Approximately 560 districts in 25 states have one or more schools on a four-day schedule. Districts have cited increasing budget costs as a reason for shortening the school week.
In Nebraska, at least eight districts — mostly small and rural — have opted for the shorter week. Starting this fall, Banner County Public Schools in western Nebraska will begin a four-day school week. The transition was approved the district's school board in February.
According to the Kearney Hub, to ensure the students receive the required instructional hours, the school day will be 10 minutes longer. Students will also have the opportunity to attend school on Fridays for enrichment activities.
While there may be pros to having a four-day school week, I can think of several cons — mainly parents who must now find child care on days when their kids aren't in school. That can be costly.
A lengthier school day can also be hard on younger students. As adults, we complain about working 12-hour days, how can we expect our children to spend that much time in the classroom?

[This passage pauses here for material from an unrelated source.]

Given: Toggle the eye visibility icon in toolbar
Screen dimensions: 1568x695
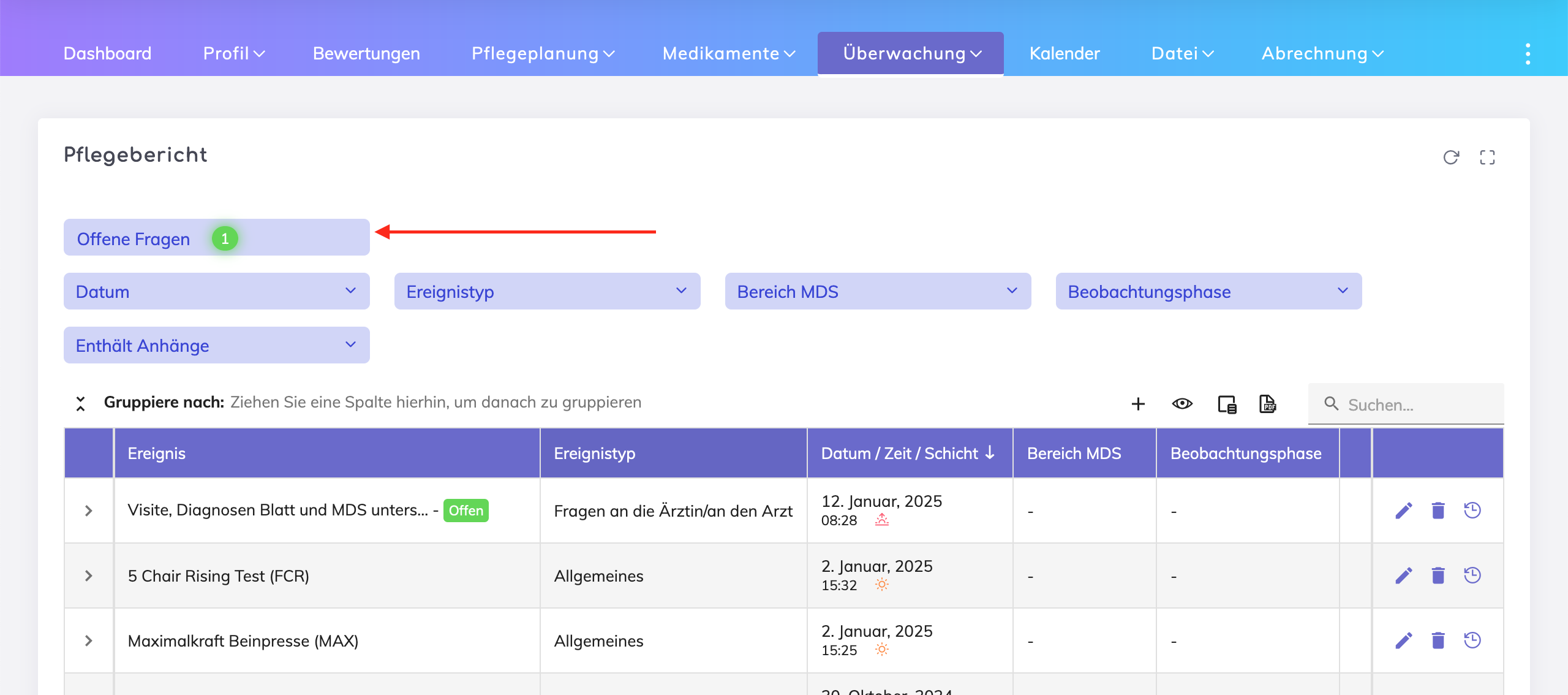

The longer days may make up for that missed fifth day, but teachers and students may not work as effectively at the end of those long days.
Nutrition is another concern. Some families rely on those meals provided to their children during the school day. It's an added expense they must incur if the week is shortened.
A four-day school week doesn't always save districts money either.
The Oklahoma Department of Education studied the financial impact of the four-day week across the 16 school district that went to this schedule during the 2011-12 school year. Their findings showed that seven districts were able to save money, but nine of them actually spent more.
Though the thought of a three-day weekend is likely appealing to both students and teachers, keeping a five-day school week is better for all involved.
Hoffman: Four-day school week could work, with flexibility
Sometimes as a child, the biggest lessons I learned didn't come while I sat in a classroom, pencil in hand, taking notes or working on story problems.
Sure, school gave me the foundation I needed as I learned reading, writing, math and science and about our country and world during social studies classes.
But, there was — and still is — more to learning than what I picked up in school.
It's one of the reasons I'm a bit jealous of students today who get to participate in lessons that focus on a more hands-on approach to learning. The only hands-on approach I remember from my high school days is dissecting worms and frogs and it was more gross than cool.
Obviously, there are reasons certain classes are taught the more traditional way and there are lessons being taught today that no one would have thought about when I was in high school in the late 1980s.
But, times change, and schools continue to find ways to adapt to those changes.
For an estimated 560 school districts in 25 states, according to a Harvard Graduate School of Education report from 2018, the answer to the changing times has been to go to a four-day school week.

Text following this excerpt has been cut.